WASHINGTON — A White House forum on increasing trade between the U.S. and Africa provided a rare moment Monday for President Bush to talk about something other than terrorism.
It’s been more than a year since the African Growth and Opportunity Act went into effect. AGOA provides duty-free and quota-free breaks for an array of imports from the continent, including apparel, provided that goods are made from African or U.S. textiles.
The law is “already showing its tremendous power,” Bush told a gathering of African diplomats and officials in a State Department auditorium, citing how imports overall from sub-Saharan Africa are up 17 percent. “Proposed new projects in Lesotho in the textile sector alone are expected to inject $122 million of investment into that country’s economy,” Bush said.
Since the act’s inception, apparel imports from the entire region have increased more than 30 percent, however these shipments account for only 1 percent of all foreign-made garments sold in the U.S. Much of the growth in apparel imports, thus far, also has come from countries like South Africa and Mauritius, which already were geared up for production.

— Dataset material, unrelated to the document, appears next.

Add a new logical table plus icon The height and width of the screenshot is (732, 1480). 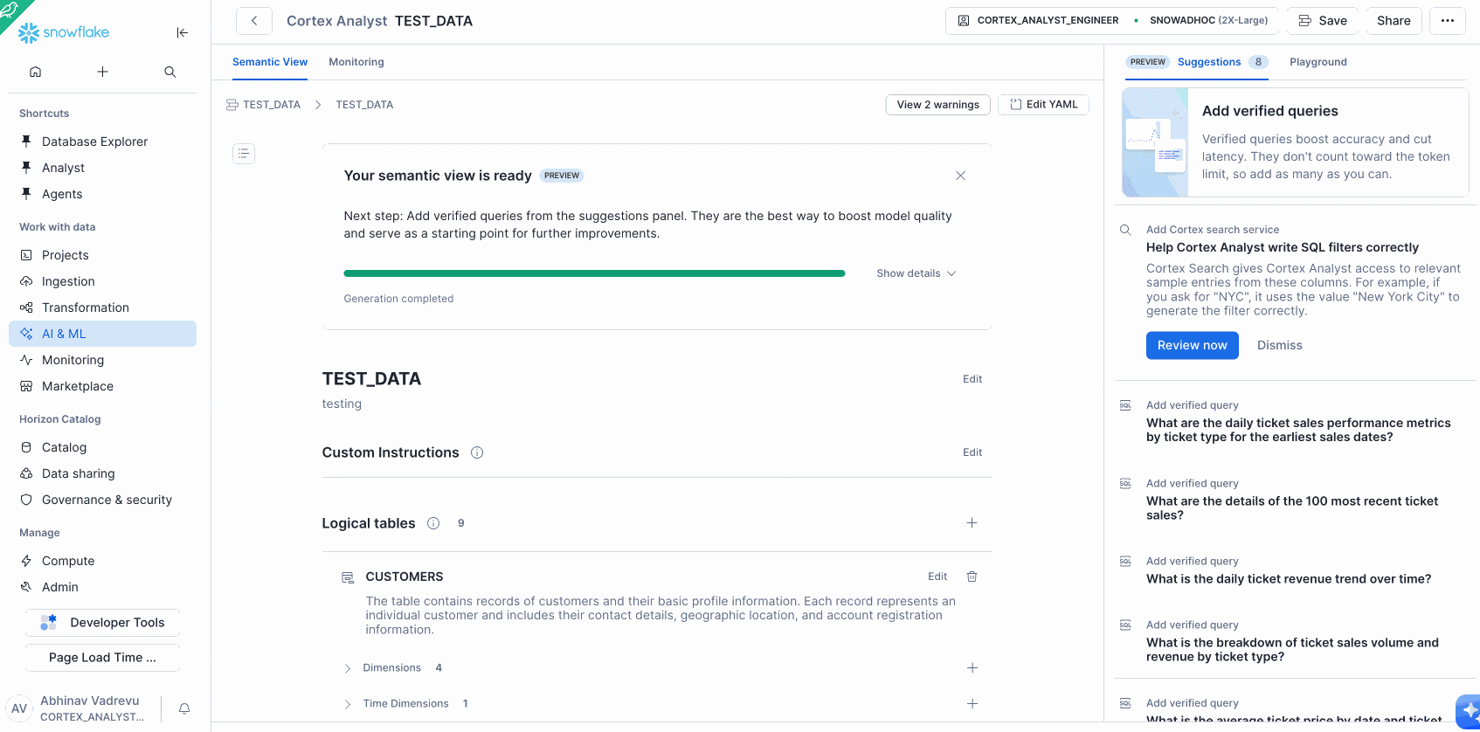click(x=972, y=523)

To further stimulate imports, Bush, who early in his administration made bolstering African economies a priority, announced $15 million in funding to create “regional hubs of global competitiveness” on the continent to help tap Africa’s export potential. The Trade for African Development & Enterprise program is aimed at helping businesses take advantage of the trade bill through regional centers that would provide advice and information for local manufacturers and exporters.
Another $200 million will go toward creating an Overseas Private Investment Corporation office in the region to help U.S. firms obtain loans and political risk insurance for investments.

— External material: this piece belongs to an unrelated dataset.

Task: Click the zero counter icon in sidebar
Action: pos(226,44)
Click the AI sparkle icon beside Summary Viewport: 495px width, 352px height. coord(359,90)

The African trade forum, originally scheduled three weeks ago, had been postponed because of the Sept. 11 attacks.
Like other developing countries, African nations consider apparel production a key economic building block, which Secretary of State Colin Powell said should be aggressively pursued.
Powell, who made joining the administration contingent on its having a strong Africa policy, challenged the audience to think about low-income U.S. consumers when plotting their economic development.

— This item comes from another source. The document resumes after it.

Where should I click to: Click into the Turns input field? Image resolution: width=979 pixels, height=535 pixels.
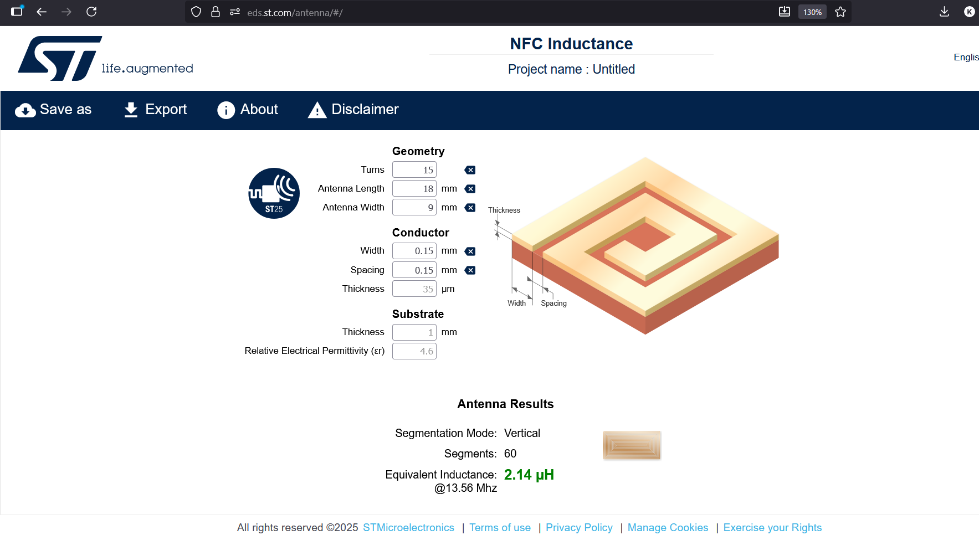[x=414, y=170]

Increased African shipments to the U.S., so far, have been “the result of American consumers going into stores…going into Wal-Marts and Kmarts…and looking for quality goods at low prices so that they can make ends meet,” Powell said.
Although apparel is the fourth-largest African import into the U.S., its value last year was just $750 million. Africa’s biggest import into the U.S. is oil, valued at $16.3 billion last year; followed by platinum, at $1.7 billion; and petroleum products, $950 million.
While retailers and apparel importers are availing themselves of the new Africa apparel breaks, they claim that the continent’s potential as a place to source still faces several obstacles.
One hitch is a provision in the Africa bill — actually a mistake — that misidentifies the micron size of wool used in merino wool sweaters, which has prevented the garments from receiving trade benefits. Another provision excludes knit-to-shape sweaters made from machine-made panels from receiving breaks. Both issues would be fixed in legislation pending in Congress.
“We need to make sure the trade bill is properly implemented,” said Frank Kelly, vice president of customs and international trade operations at Liz Claiborne, who attended the forum.
Mark Neuman, trade adviser for The Limited, also at the forum, said that despite such “missed opportunities” like not being able to ship African knit-to-shape sweaters duty- and quota-free, the region is “really turning out to be a tremendous opportunity.”
He cited South African textile mills, in particular, as developing “sophisticated fabrics, so we can migrate business from the Far East.”